Sem memória não existimos, sem responsabilidade talvez não mereçamos existir.”
José Saramago

O Festival VerOuvindo em sua quinta edição segue a sua bela trajetória com a responsabillidade de produzir outras memórias e ampliar a acessibilidade do cinema realizado no Brasil.

O cinema nos leva a lugares que nunca fomos, novas geografia, distintas realidades. Nos coloca em confornto com o outro, nos afeta com seus personagens, nos confunde com a nossa própria existência. Expõe a vida como ela é e  nos permite compor novas memórias.

Foi nesse encontro entre a força do cinema na busca de compreender outras realidades e no mergulho nas memórias do seu tio avõ, que o cineasta Marcelo Gomes se inspirou para realizar o seu primeiro filme de longa-metragem, Cinema, Aspirinas e Urubus.

A história é ambientada no sertão nordestino dos anos 1940, o espaço serve como palco dos dramas individuais. O calor escaldante, o seu brilho e textura mostram a identidade que se tem o sertão. A narrativa é baseada em dois personagens: Ranulpho, um nordestino que quer fugir da seca; e Johann, um alemão que foge da guerra. Os dois se encontram e seguem juntos pelo interior do Nordeste vendendo aspirinas e projetando pequenos documentários sobre o Brasil e propagandas das aspirinas. O diretor  Marcelo Gomes afirma que: “Eles, independentemente da seca ou da guerra, tentam buscar um caminho para suas próprias vidas”. Neste “caminho” encontram pessoas, passam por dificuldades, descobrem aspectos do mundo e da vida. O resultado da viagem é a transfiguração do mundo dos dois personagens.
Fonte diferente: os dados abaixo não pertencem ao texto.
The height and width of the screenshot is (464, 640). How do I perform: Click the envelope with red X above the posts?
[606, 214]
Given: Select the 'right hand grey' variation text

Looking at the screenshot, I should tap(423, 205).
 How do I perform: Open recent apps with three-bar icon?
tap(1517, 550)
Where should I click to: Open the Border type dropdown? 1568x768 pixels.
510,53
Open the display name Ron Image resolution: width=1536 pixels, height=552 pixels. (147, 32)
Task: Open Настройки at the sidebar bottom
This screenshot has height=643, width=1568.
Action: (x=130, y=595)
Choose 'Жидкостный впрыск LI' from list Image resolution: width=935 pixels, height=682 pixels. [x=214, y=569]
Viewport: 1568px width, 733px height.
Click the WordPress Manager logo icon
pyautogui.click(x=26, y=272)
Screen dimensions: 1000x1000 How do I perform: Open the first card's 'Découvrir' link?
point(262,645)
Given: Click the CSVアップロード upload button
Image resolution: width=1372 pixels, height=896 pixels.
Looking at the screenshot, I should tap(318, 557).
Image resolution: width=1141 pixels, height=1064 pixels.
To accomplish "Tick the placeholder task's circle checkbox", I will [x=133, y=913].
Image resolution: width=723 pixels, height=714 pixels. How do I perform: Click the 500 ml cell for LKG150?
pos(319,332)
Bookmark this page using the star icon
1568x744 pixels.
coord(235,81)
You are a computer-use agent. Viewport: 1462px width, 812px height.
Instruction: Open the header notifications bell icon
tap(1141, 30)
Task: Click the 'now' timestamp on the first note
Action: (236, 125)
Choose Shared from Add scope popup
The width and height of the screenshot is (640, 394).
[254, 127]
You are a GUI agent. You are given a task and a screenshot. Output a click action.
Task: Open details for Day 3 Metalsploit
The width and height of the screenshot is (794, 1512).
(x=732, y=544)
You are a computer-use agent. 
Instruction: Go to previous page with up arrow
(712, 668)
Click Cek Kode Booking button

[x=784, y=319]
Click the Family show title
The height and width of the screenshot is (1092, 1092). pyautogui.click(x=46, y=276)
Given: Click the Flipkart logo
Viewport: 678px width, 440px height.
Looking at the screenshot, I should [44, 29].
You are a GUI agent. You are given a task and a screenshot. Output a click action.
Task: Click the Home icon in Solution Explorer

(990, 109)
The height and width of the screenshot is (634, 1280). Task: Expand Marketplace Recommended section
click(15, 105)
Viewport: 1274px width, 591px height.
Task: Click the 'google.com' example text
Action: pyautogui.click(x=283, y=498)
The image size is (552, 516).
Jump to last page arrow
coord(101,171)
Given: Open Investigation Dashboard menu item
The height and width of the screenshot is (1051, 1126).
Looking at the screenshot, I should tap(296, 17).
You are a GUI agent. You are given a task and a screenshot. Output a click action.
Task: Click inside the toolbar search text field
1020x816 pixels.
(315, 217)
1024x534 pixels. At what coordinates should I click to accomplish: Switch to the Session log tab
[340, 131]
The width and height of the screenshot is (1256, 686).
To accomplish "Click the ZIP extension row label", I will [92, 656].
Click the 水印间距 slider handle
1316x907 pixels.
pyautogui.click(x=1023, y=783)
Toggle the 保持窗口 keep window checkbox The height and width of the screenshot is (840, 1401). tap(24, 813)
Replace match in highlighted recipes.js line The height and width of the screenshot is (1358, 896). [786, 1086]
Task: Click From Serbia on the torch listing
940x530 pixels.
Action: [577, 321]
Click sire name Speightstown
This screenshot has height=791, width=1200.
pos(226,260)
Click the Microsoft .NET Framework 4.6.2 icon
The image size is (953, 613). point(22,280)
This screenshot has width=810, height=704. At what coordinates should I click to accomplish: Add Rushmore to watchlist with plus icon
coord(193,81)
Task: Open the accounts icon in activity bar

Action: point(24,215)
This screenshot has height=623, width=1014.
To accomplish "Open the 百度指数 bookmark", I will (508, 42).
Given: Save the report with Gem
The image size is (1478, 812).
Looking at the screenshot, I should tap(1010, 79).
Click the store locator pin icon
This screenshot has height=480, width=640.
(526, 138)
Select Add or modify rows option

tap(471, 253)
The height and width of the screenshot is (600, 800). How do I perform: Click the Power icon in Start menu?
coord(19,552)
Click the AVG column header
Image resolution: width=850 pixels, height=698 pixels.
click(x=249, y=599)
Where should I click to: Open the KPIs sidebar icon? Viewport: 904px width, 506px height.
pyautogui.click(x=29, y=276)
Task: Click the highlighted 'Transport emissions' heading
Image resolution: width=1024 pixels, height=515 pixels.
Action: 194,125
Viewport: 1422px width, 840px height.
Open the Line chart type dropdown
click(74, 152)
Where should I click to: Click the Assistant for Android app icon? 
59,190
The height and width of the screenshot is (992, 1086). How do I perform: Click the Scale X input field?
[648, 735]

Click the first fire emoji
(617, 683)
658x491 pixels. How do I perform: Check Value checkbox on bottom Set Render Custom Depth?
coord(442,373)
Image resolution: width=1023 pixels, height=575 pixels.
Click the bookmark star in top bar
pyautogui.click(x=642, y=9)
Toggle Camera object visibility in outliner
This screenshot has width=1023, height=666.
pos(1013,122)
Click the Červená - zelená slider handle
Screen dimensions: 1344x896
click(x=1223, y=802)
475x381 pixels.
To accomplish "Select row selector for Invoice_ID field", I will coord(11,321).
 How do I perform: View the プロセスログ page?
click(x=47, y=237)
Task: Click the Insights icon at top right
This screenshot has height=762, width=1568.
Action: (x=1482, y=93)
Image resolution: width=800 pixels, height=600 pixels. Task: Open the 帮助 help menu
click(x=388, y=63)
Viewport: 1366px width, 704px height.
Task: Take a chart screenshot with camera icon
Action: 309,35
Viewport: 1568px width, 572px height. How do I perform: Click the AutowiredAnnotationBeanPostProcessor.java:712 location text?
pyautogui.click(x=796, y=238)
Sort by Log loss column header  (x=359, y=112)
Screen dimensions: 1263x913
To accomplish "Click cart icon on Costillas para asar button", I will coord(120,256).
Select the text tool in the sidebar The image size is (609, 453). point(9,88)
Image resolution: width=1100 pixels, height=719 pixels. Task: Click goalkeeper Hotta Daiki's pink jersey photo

Com um desejo de apresentar um olhar diferenciado sobre as experiências individuais de seus personagens, o filme Cinema, Aspirinas e Urubus (Marcelo Gomes, 2005) propõem articulações entre os aspectos de expressão da cultura regional, os quais são traduzidos em olhares distintos sobre o homem, o espaço e o tempo em busca da construção de uma identidade.

O filme teve a sua estreia na Mostra Un Certain Regard no Festival de Cannes em 2005, recebendo o prêmio do Ministério da Educação da França. E recebeu mais de cinquenta prêmios em festivais internacionais, levando o nosso sertão e a nossa identidade para a memória do mundo.